→ **Texte proposé**
# # # #
Seulement voilà, trois semaines après ces annonces, l'embargo tant espéré par les Ukrainiens n'a toujours pas été entériné. Face à la passivité occidentale, Volodymyr Zelensky a d'ailleurs remis une pièce dans la machine ce lundi, lors du forum de Davos. "Il ne devrait y avoir aucun commerce avec la Russie", a-t-il martelé. "Nous comprenons que l'Europe essaye d'estimer le coût que cela va avoir pour son économie. Mais de l'autre côté, il y a l'Ukraine, il y a une vraie guerre", a insisté la ministre ukrainienne de l'Économie, Ioulia Svyrydenko.
"Il n'y a plus que quelques États, surtout la Hongrie, qui ont signalé des problèmes", a rassuré quelques heures plus tard Robert Habeck. Mais "les discussions se poursuivent" et "je pense que nous allons réussir une percée d'ici à quelques jours", a précisé le ministre allemand de l'Économie. "Un embargo est à portée de main", espère-t-il. "Il y a encore la possibilité dans les jours qui viennent de débloquer le veto hongrois", a également affirmé l'exécutif français, notant que "différentes options sont sur la table pour sortir de ce blocage". De son côté, Viktor Orban a estimé, dans une lettre au président du Conseil européen Charles Michel, "très improbable" un accord dans les prochains jours. "Discuter du paquet de sanctions entre les dirigeants, en l'absence de consensus, serait contre-productif", a-t-il glissé. Mais alors, qu'est-ce qui continue de bloquer ?
# # # #
→ **Énoncé de l'exercice**
Recopiez, s'il vous plaît, le passage du texte sur l'embargo contre la Russie qui va de « Seulement voilà, trois » jusqu'à « l'Économie, Ioulia Svyrydenko. » inclus.

→ **Jeu de données**
# # # #
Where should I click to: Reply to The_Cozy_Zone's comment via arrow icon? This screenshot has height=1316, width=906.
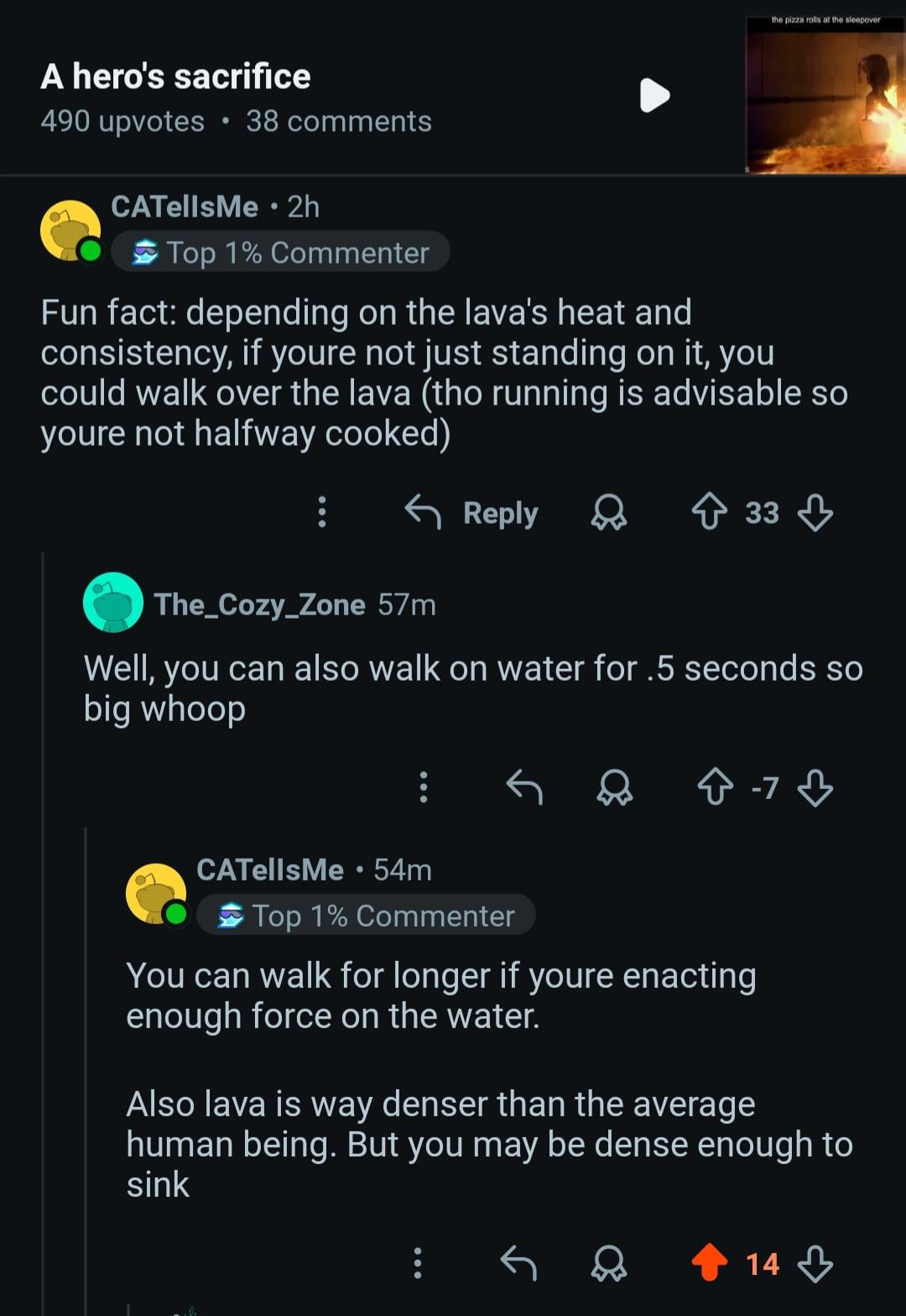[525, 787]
# # # #
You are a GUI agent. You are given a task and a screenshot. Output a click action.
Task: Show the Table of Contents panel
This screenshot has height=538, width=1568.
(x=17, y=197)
# # # #
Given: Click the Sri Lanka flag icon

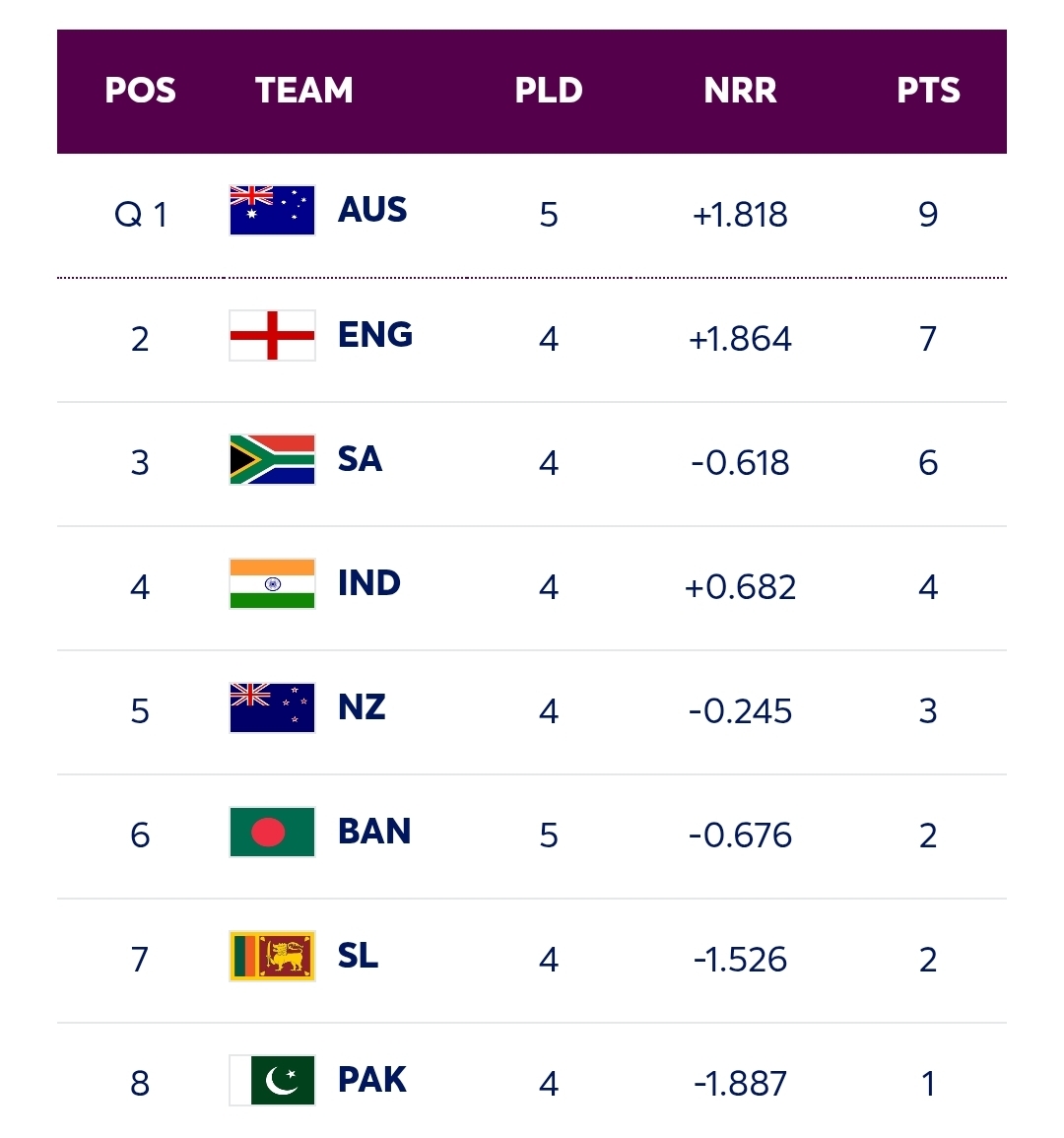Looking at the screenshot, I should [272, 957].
# # # #
→ **Corrigé rédigé**
Seulement voilà, trois semaines après ces annonces, l'embargo tant espéré par les Ukrainiens n'a toujours pas été entériné. Face à la passivité occidentale, Volodymyr Zelensky a d'ailleurs remis une pièce dans la machine ce lundi, lors du forum de Davos. "Il ne devrait y avoir aucun commerce avec la Russie", a-t-il martelé. "Nous comprenons que l'Europe essaye d'estimer le coût que cela va avoir pour son économie. Mais de l'autre côté, il y a l'Ukraine, il y a une vraie guerre", a insisté la ministre ukrainienne de l'Économie, Ioulia Svyrydenko.